Task instructions
Report each line below that contains the string "This".

Collected data
* * *
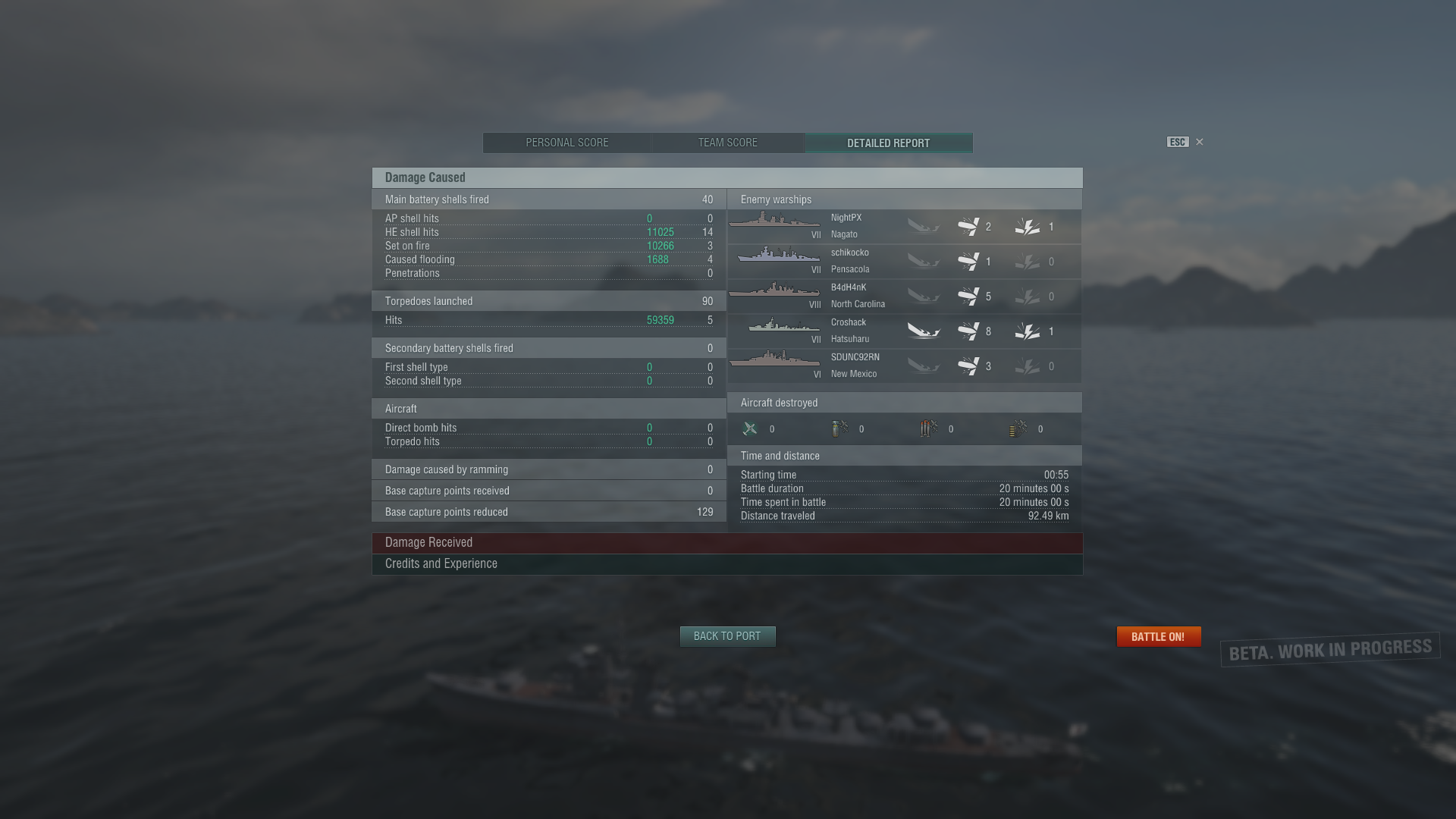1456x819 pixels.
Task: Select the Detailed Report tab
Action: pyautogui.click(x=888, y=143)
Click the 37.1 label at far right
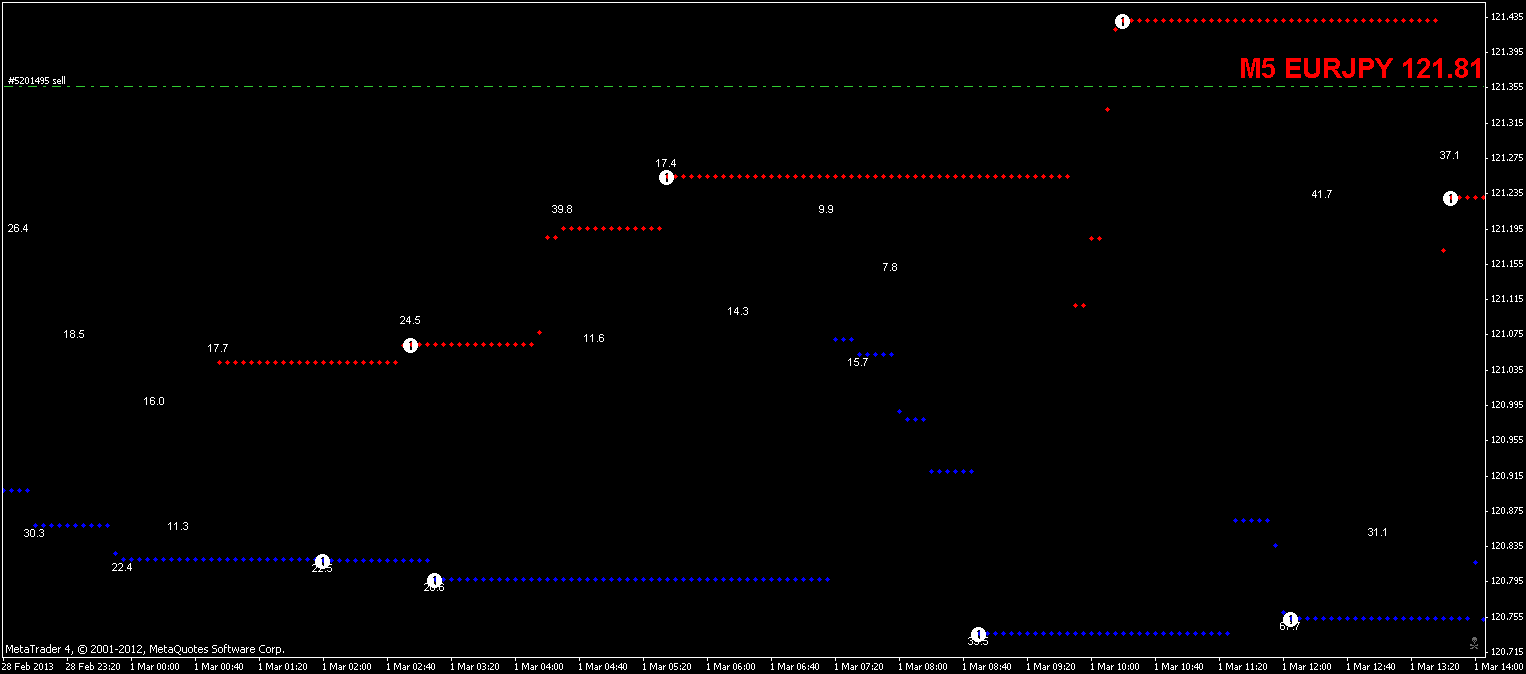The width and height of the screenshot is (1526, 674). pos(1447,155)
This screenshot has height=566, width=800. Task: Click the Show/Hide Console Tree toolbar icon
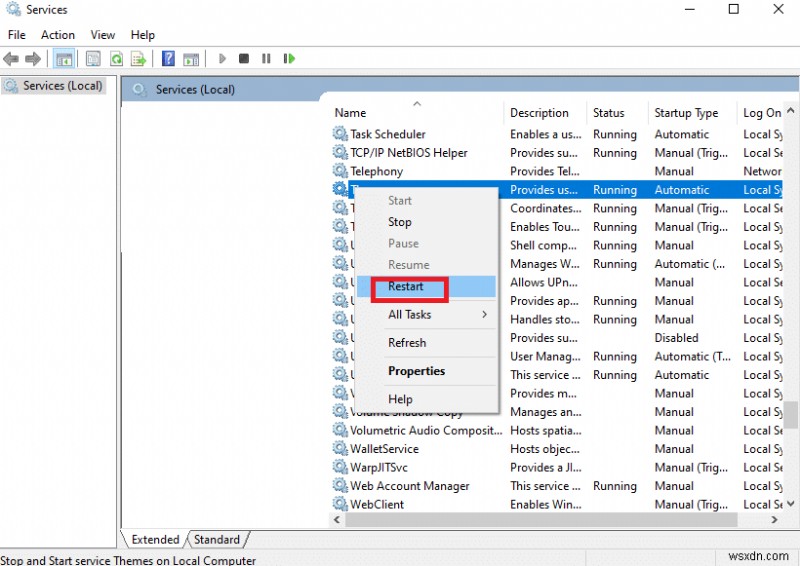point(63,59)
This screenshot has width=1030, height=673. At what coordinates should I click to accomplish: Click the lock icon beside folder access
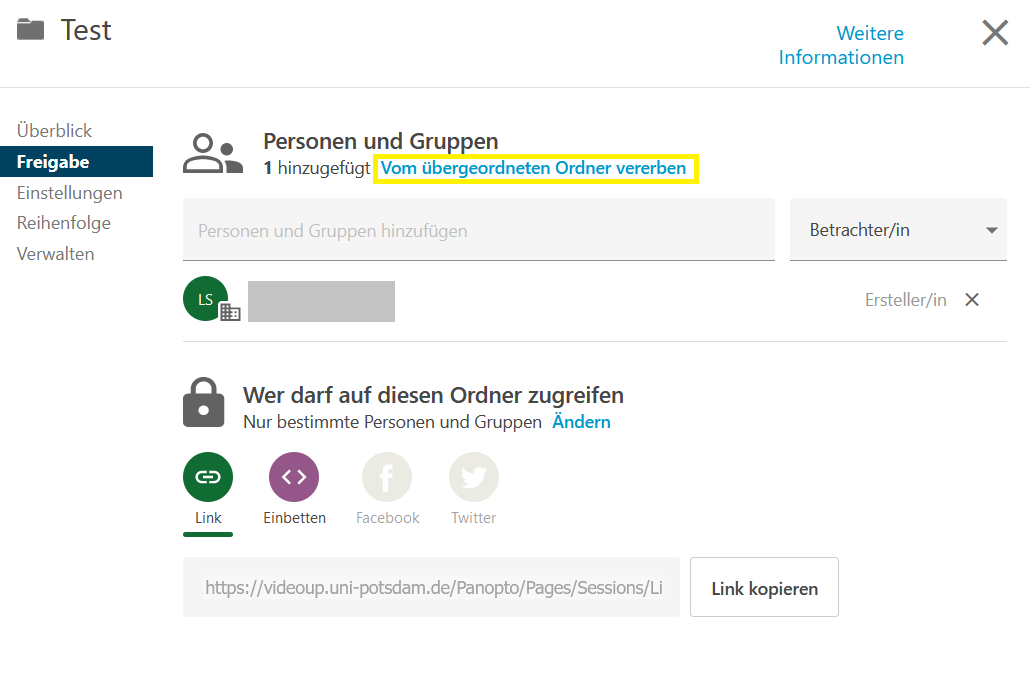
* * *
Answer to the exercise
This screenshot has height=566, width=800. Task: Click the Show/Hide Console Tree toolbar icon
This screenshot has width=1030, height=673. At what coordinates should I click to accomplish: Click the lock icon beside folder access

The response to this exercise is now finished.